» Исходный текст
В архиве обнаружил письма Севы к Ие. Немного, но ведь хранила, значит… а что — “значит"? Высветили значение этого факта более поздние трагические события.
Из писем Всеволода:
Дорогой мой мышонок!
Я совершенно изнываю от тоски по тебе, а тут такое невезение, что мы с тобой в Москве не встречаемся. Я постараюсь позвонить тебе в Москву после спектакля. Уезжаю я с вдвойне тягостным чувством и потому, что не увижу тебя, и потому, что спектакль мы везем недостаточно подготовленным. Дай бог нам из этого выкарабкаться без позора. Больше я, конечно, не влезу в такую авантюру.
Мишенька, деньги лежат на обычном месте — возьми сколько тебе надо. Я не сумел отдать в починку твои и мамины туфли — если ты сумеешь — отдай, пожалуйста. Ох, мышонок, как скверно уезжать, когда никто не провожает! Целую тебя в нос, твой Крыс!
Из другого:
Миша! Жаль, что у тебя не получилось послать мне письмецо. Я, признаться, его дожидался. Тебя здесь очень не хватает. Что у тебя? Какие планы? Напиши, пожалуйста, об этом.
Ия, я забыл тебе дать наставление насчет репетиций в “Современнике". Ради Бога, веди себя сдержанней и не старайся доказывать всем, что ты умная и талантливая. Всё и так видно. Желаю тебе всего доброго, береги, пожалуйста, свои силы. Целую, Сева.
Вполне традиционно, так сказать, семейно и временами нежно. За этими эпистолами просматривается спокойная совместная жизнь без эксцессов и крутых поворотов (ну, туфли не починены!). Казалось бы, чего желать? Но вот (из письма):
У меня, мышонок, всё идет более-менее по-старому. С мамой у нас продолжают оставаться напряженные отношения. Мы с ней только здороваемся и предпочитаем не встречаться, даже находясь вместе дома. Поэтому я стараюсь как можно меньше быть дома.
Насколько же тягостны и непримиримы были эти отношения, как тяжело было их терпеть, если Всеволод решается посвятить в них Ию, понимая, конечно, как это подействует на нее. И, понятно, действовало. Бедная Ия! Она жила в этой непримиримости двух родных людей, хуже — разрываясь между ними. Ведь не день и не год — много лет, и безо всякой надежды на какое-либо послабление, на какой-либо умиротворяющий исход. Пришло время, я познакомился с Яниной Адольфовной и был принят ею чрезвычайно благосклонно, что поднимало меня в собственных глазах и удивляло Ию: “Чем ты ее обаял?" Теперь понимаю: нет тут никакой моей заслуги. Волею судеб я занял для свекрови место сына, с которым отношения так и не наладились. Господи, как их жалко! Всех… Главной заботой, помогающей им, несмотря ни на что, держаться на этой земле, был, конечно, Сергей.

» Исходные записи
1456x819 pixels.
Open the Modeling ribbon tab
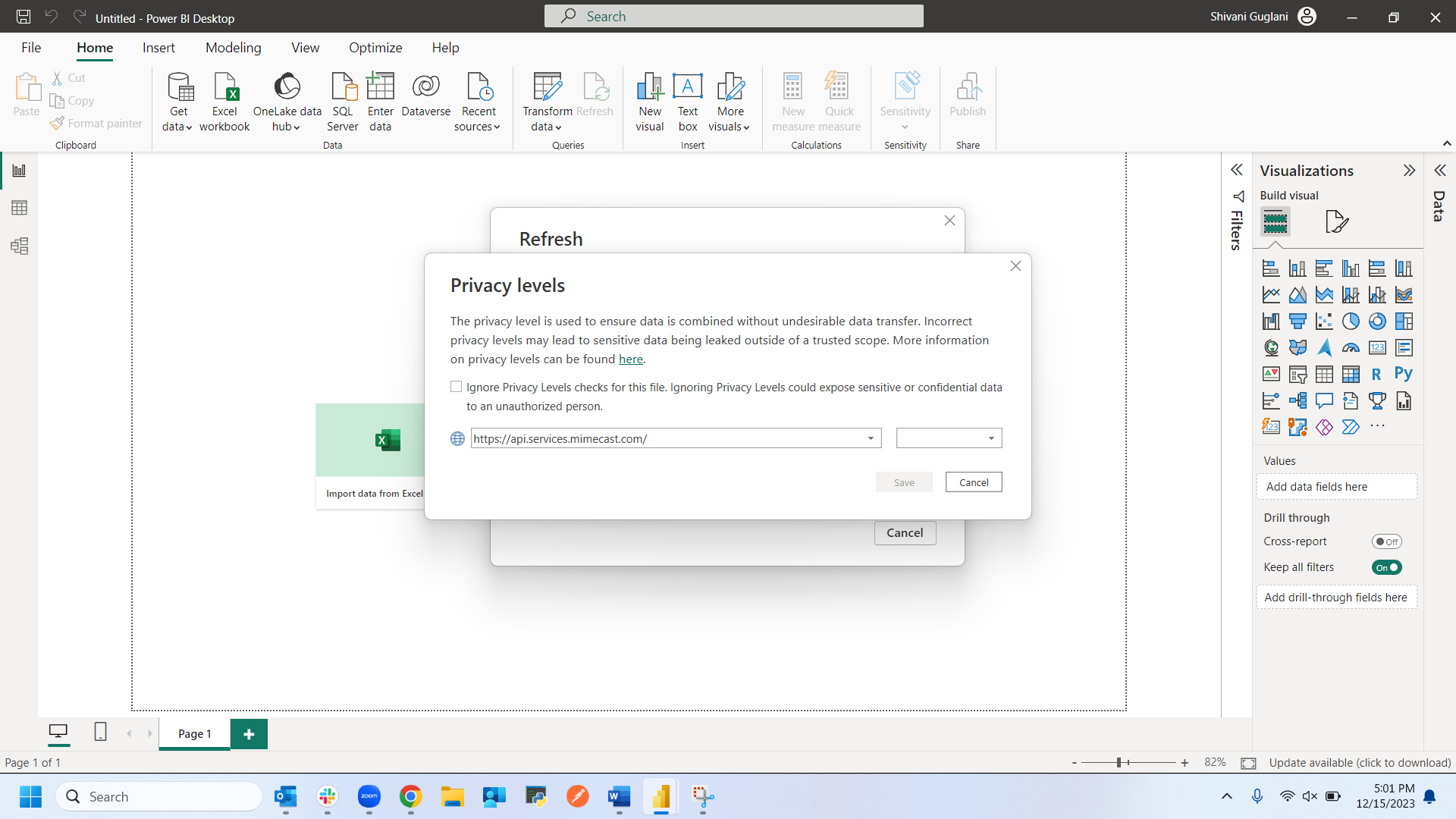click(233, 48)
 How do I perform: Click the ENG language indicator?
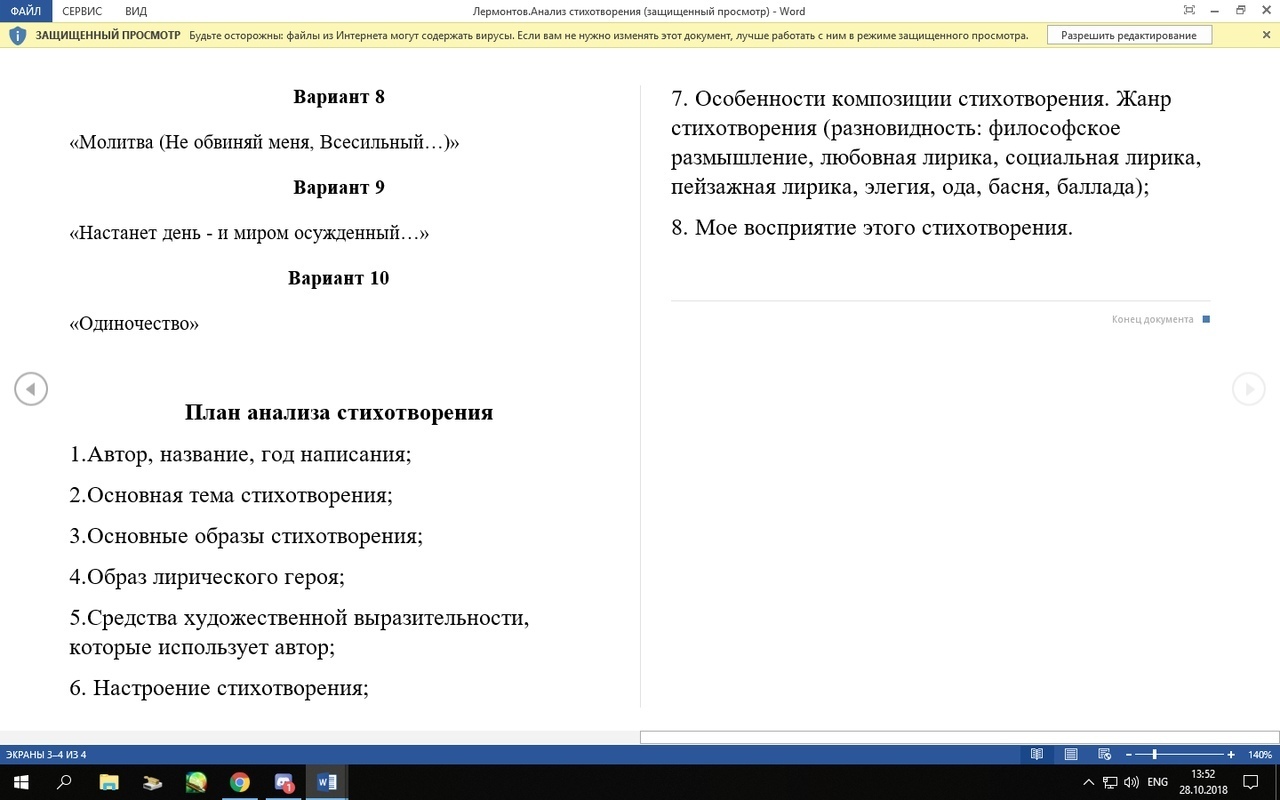click(x=1157, y=782)
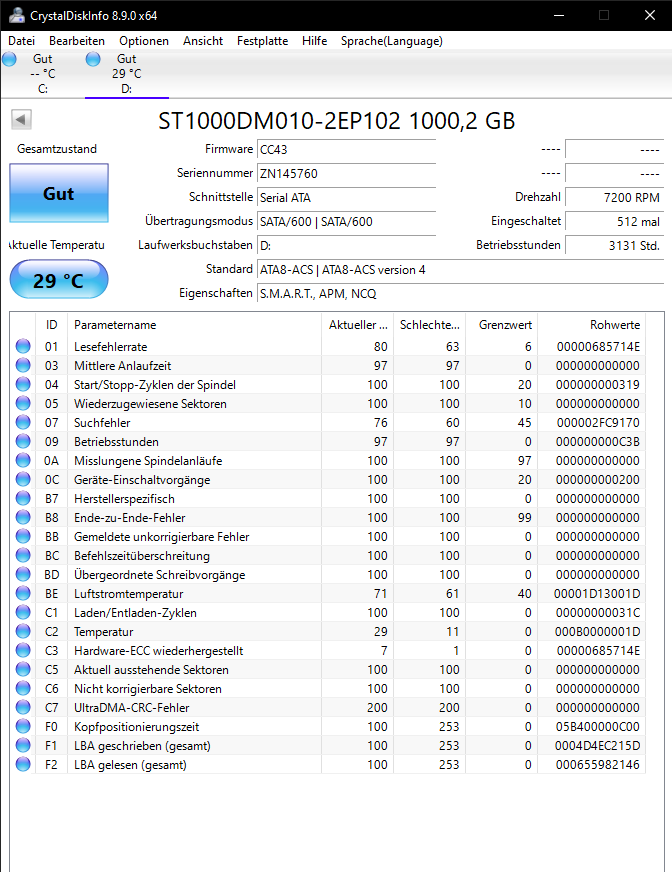This screenshot has width=672, height=872.
Task: Click status orb of Temperatur row
Action: (23, 631)
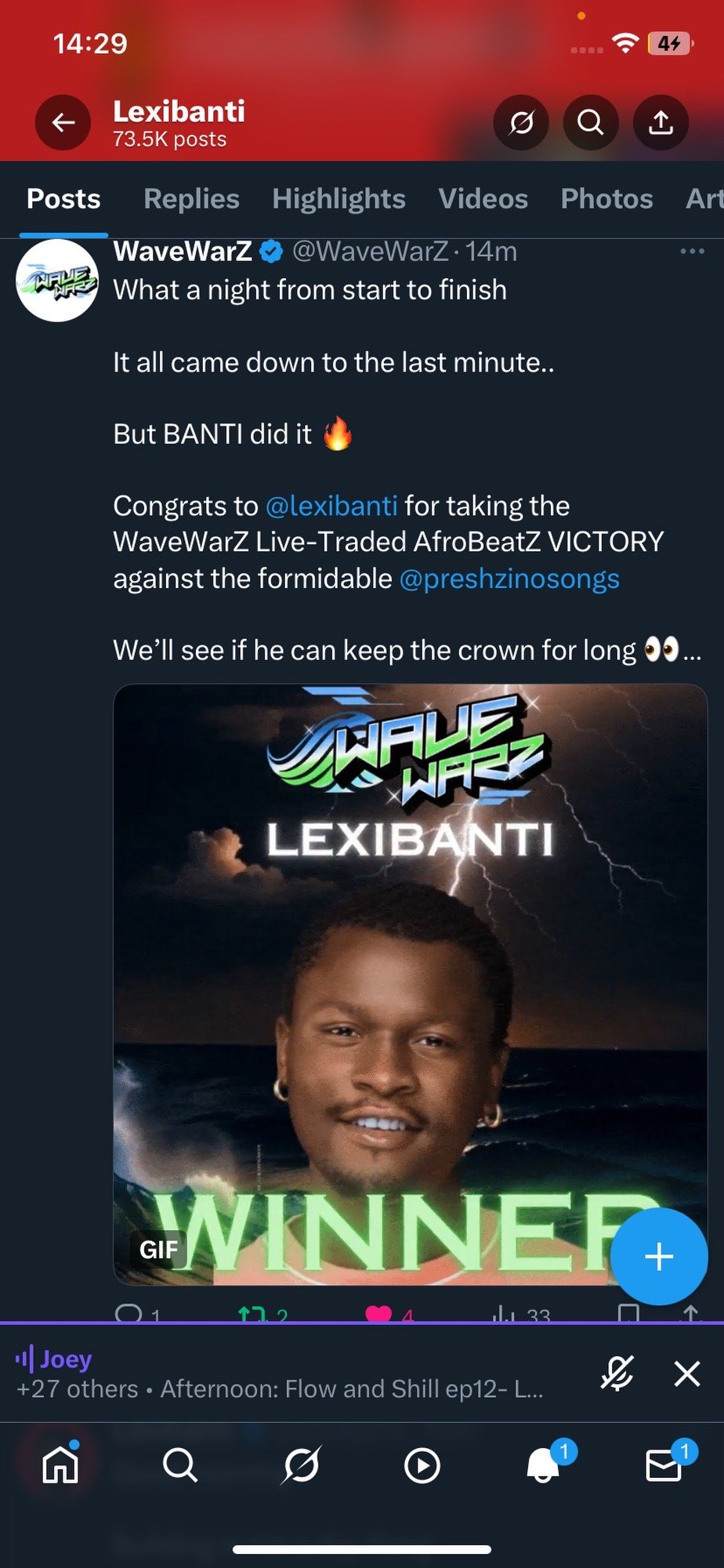Toggle the Space microphone mute

[x=617, y=1373]
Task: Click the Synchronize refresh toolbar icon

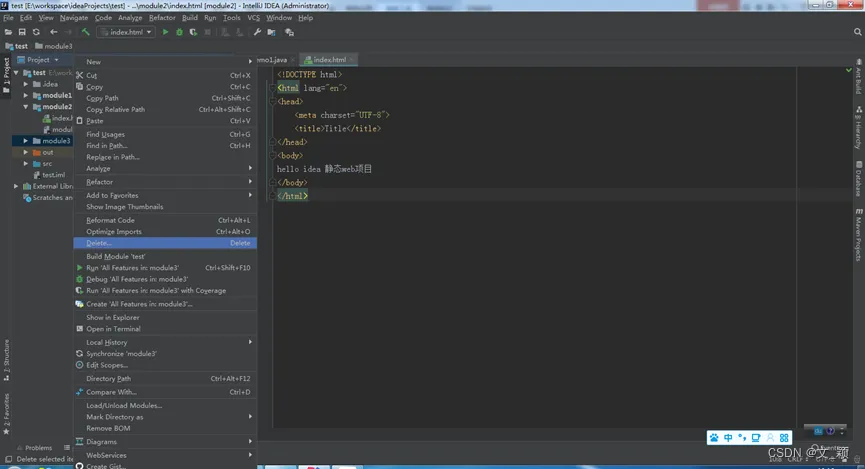Action: pyautogui.click(x=36, y=32)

» Задание 1
С кем, по словам Всеволода в одном из писем, приведенных в тексте о письмах Севы к Ие, у него продолжают оставаться напряженные отношения?
» Задание 2
Представьте все строки записей в виде таблицы Markdown со столбцами «Номер» и «Строка», пропустив пустые строки. Изображения в ответ не включайте.

» Правильный ответ 1
С мамой.

» Правильный ответ 2
| Номер | Строка |
|---|---|
| 1 | 1456x819 pixels. |
| 2 | Open the Modeling ribbon tab |
| 3 | click(233, 48) |
| 4 |  How do I perform: Click the ENG language indicator? |
| 5 | click(x=1157, y=782) |
| 6 | This screenshot has width=672, height=872. |
| 7 | Task: Click status orb of Temperatur row |
| 8 | Action: (23, 631) |
| 9 | Toggle the Space microphone mute |
| 10 | [x=617, y=1373] |
| 11 | Task: Click the Synchronize refresh toolbar icon |
| 12 | Action: pyautogui.click(x=36, y=32) |